Представьте, что я выбирал имя для чернявой Клары из парадоксальных соображений, и тут обнаруживаются исследовательские мотивы. Но воспоминания, замаскированные под научный трактат, мне не под силу — я не смог бы удержать в узде ни одно из тех скучных предположений, что лежат в основе большинства предумышленных исследований. Исследования в науке, включая науку любви, требуют усидчивости, к которой я не способен — любая подделка будет разоблачена, как бы долго фальшивый знаток не дразнил публику высунутым языком бесполезного опыта.

Я не беспокоюсь о достоверности воспоминаний — меня тревожит непредумышленная подмена, когда гуттаперчевый шарик трепетной сути не будет обнаружен ни под одним из перевернутых напёрстков вездесущего здравого смысла.

Вопросы изнурительных половых отношений, невыносимые эротические сновидения, прелестные инъекции животных радостей, острая приправа недопустимо стыдных вещей, и т. д. — всё это занимает меня мало.

Но под пристальным прощальным взглядом, какой мне придется бросить на историю с куклами, я чувствую растерянность единственным орудием защиты выглядит полная откровенность.

Удовольствие воспоминаний не в репортерской точности и не в безумных метафизических попытках воскресить содержимое соблазнительной лавки — я завороженно наблюдаю в тысячный раз, как простая чувственность, всегда бывшая золушкой среди моих предпочтений, оказалась обманута качеством изготовления кукол, и выдала порцию романтического счастья, какое я в сентиментальной юности мечтал обрести в объятиях живого идеала, так и не предоставленного природой отчаявшемуся мечтателю.

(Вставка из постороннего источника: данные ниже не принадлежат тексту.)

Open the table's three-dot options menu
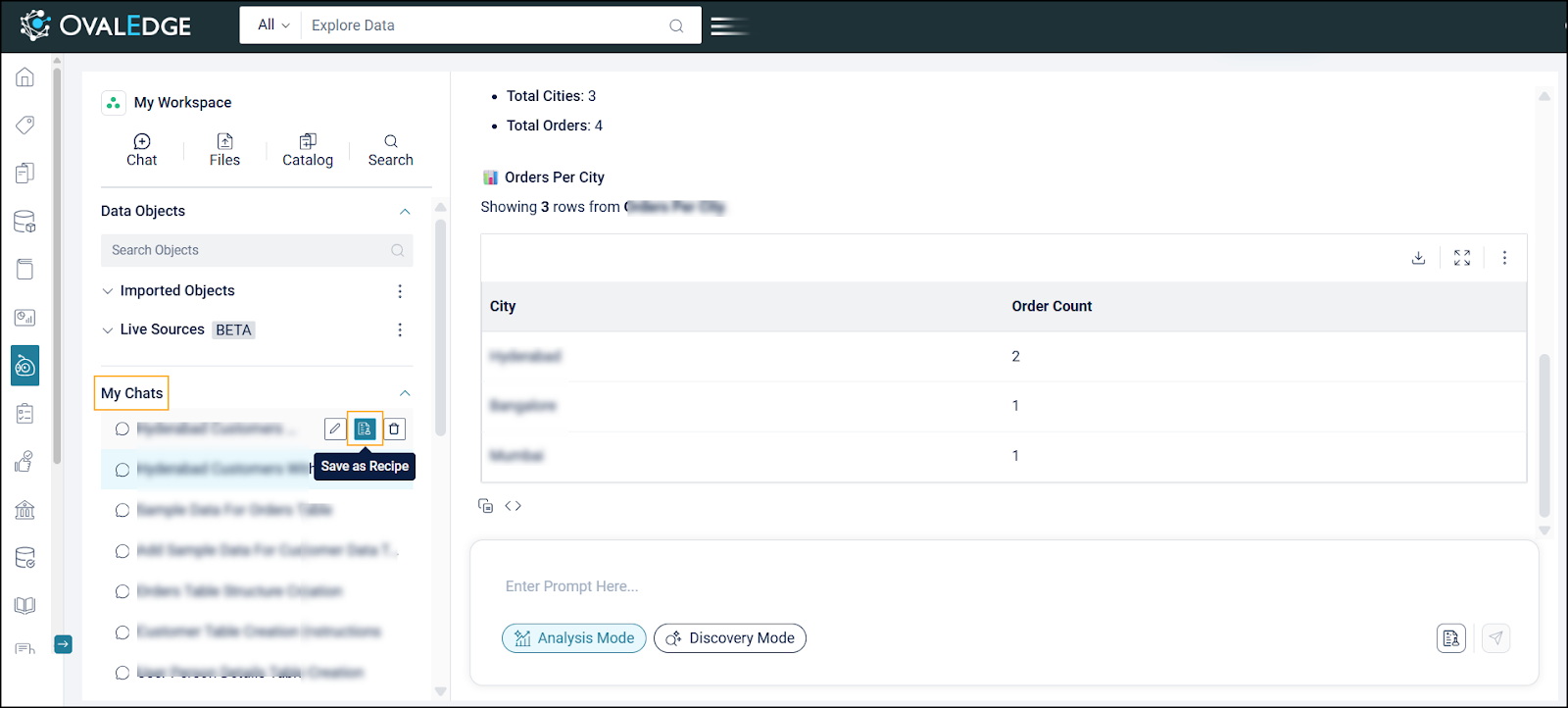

Не сомневайтесь, этот недостижимый идеал был подробно прописан в тайной записке, какую я каждую ночь направлял равнодушным небесам — я наизусть помню тщательно вымеренные пропорции этого надоедливого фантома.

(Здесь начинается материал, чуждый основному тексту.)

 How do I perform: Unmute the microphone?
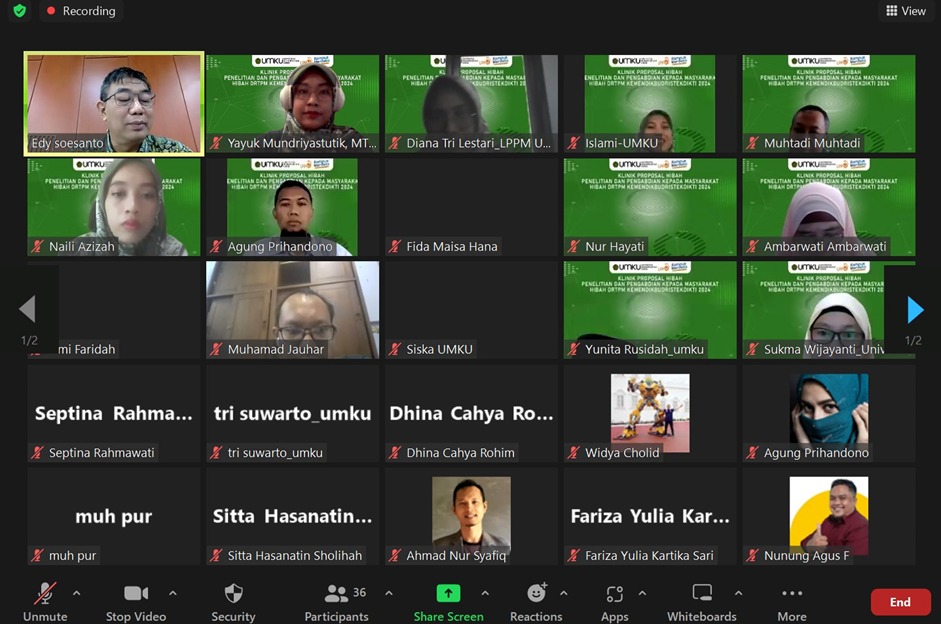(45, 601)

Я выбрал Клару и Адель вопреки фантазиям. В смысле пропорций и размеров они были далеки от вышеозначенного идеального миража — этот выбор был звеном в цепи несчастных прошлых выборов, издевательски расцвеченным той непревзойдённой свободой, какую сулила лавка г-на Монро.

Клара, даже поставленная на ноги, которые заканчивались кокетливыми туфельками с цветными каблучками, едва доходила мне до груди, и я, чуть склонив голову, мог видеть её сверху — эта подробность, важная для профессионального созерцателя, предоставила мне несколько чудесных ракурсов, когда голенькая Клара обнаружила манеру прижиматься ко мне по-кошачьи.

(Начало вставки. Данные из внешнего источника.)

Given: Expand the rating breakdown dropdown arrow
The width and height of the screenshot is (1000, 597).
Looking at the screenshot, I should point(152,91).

Её волосы были острижены коротко, и я заподозрил экономическую причину выбранной изготовителем причёски. После я осознал, насколько мала головка Клары, и простил вынужденный выбор фабричного куафера. Любой лишний локон, незаметный для большой куклы, закрывал бы четверть или даже половину маленького личика Клары.

У меня замирало сердце, когда я брал это лицо в ладони — мне казалось, что моя нежность к Кларе пересекает опасную черту, за какой игрушечную страсть поджидал капкан умиления, смертельного для всякой страсти.

Я мог носить Клару на руках без усилий, какие всегда сопровождают демонстрацию мужественности в полноразмерных случаях. Клара была миниатюрной — но она точно копировала взрослую особь.

Изготовитель, избегая намеков на педофилию, предусмотрел на личике Клары несколько правдоподобных мимических складок, каких не могло быть на лице ребёнка, и по которым любая, даже самая продажная экспертиза, определила бы возраст Клары в пределах от двадцати до двадцати пяти лет — но её тело было без всякого возраста, и мне приходилось постоянно смотреть на её лицо, чтобы отогнать от себя строгого физиологического цензора, введённого в заблуждение изумительной чистотой и гладкостью этого прекрасно изготовленного тела.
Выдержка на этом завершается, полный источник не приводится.